From the forum post on border crossing below, list the circumstances it says make getting a "Frequent Crosser Visa" less difficult.

## [SOURCE EXTRACT]
------------------------------

I have had many of these questions answered by US immigration and a US immigration lawyer lately in regards to my Mexican National wife. Although we were recently married in Mexico and she works and has a Mexican passport with a 10 year "Border Crosser" visa imbedded into her new Mexican passport by the US consul in Guadalajara were documents about her job, bank accounts and property were needed, she and I cross by car to the US every 6 or so weeks. To go past our place in San Diego she needs to get a 180 day B-2 visa {border free zone}. The people without her ¨Frequent Border crosser" visa and only crossing to the US with a Mexican Passport are scrutinized by US immigration for about 30 minuttes as we are in the same office getting a 180 visa. THIS HAS BEEN FOR ABOUT 3 YEARS AND a few times. Waiting in line I would estimate 60% of those trying to get into the US without a FBC visa in thier passport are rejected. Everytime we cross whether she needs a B-2 visa or not we always say my wife or she says my husband and they don´t seem to care at all about where, when or why we are married, only will she leave the US and go back to work in Mexico when the 180 day B-2 is up or sooner.

To get a "Frequent Crosser Visa" is getting harder and harder if you are not a Mexican National that is middle class and have a good job for years and own some property, but it is not impossible I have heard. Renewing after 10 years you still need to bring those documents to prove you live in Mexico and will return and have no criminal record etc. and my wife has had these visas for 40 or more years now.


----------

------------------------------

## [ITEMS]
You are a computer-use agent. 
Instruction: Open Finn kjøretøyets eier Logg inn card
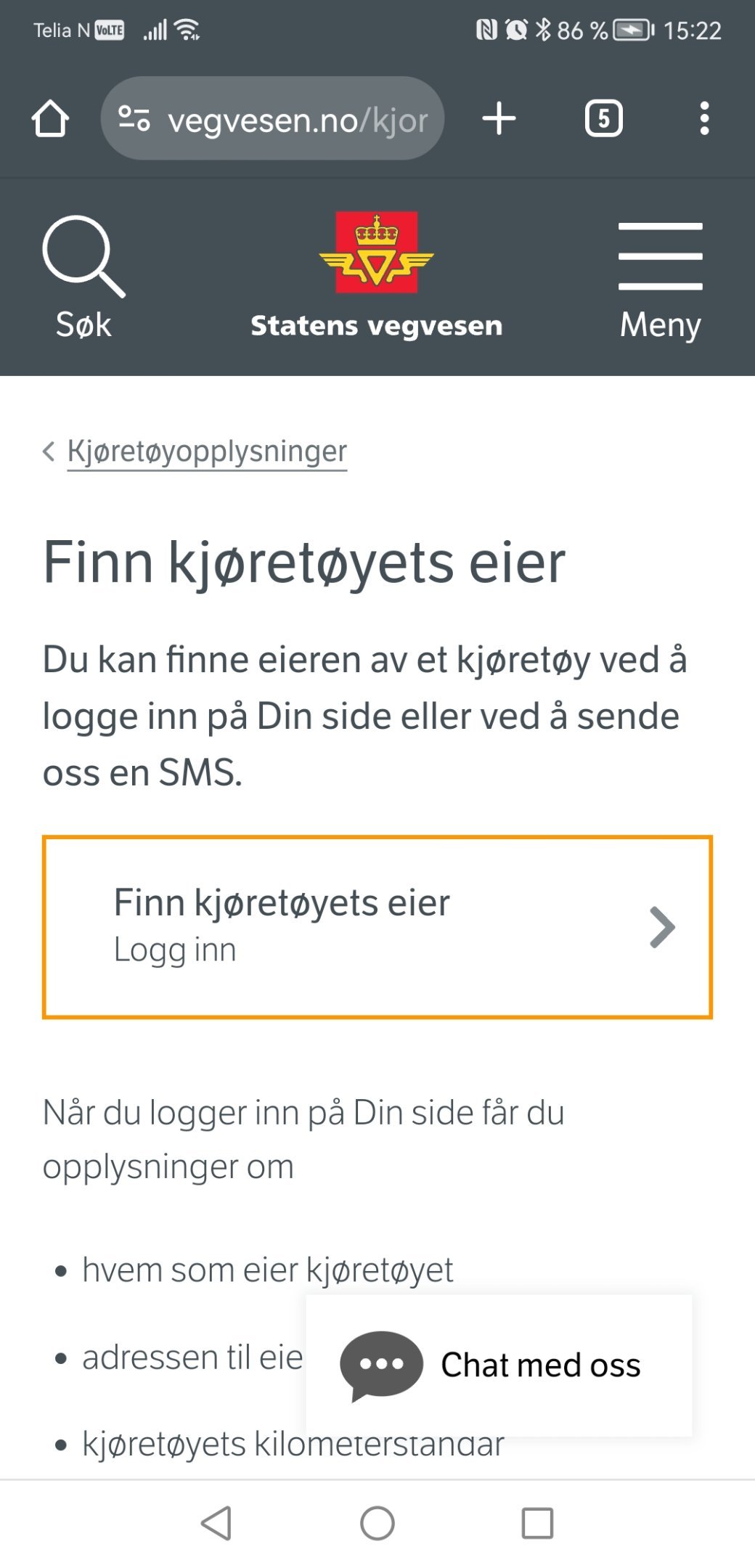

------------------------------

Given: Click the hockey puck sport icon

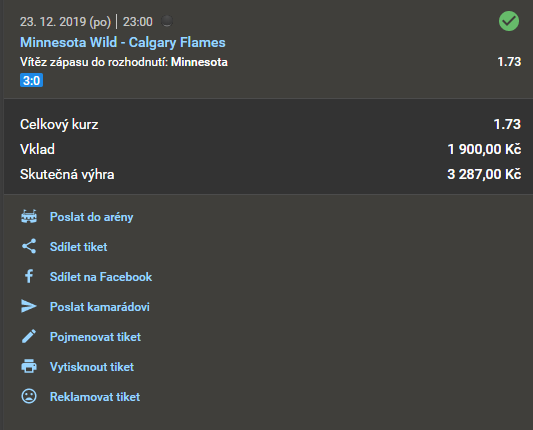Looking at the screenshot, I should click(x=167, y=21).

------------------------------

## [EXPECTED ANSWER]
- Being a Mexican National
- Being middle class
- Having a good job for years
- Owning some property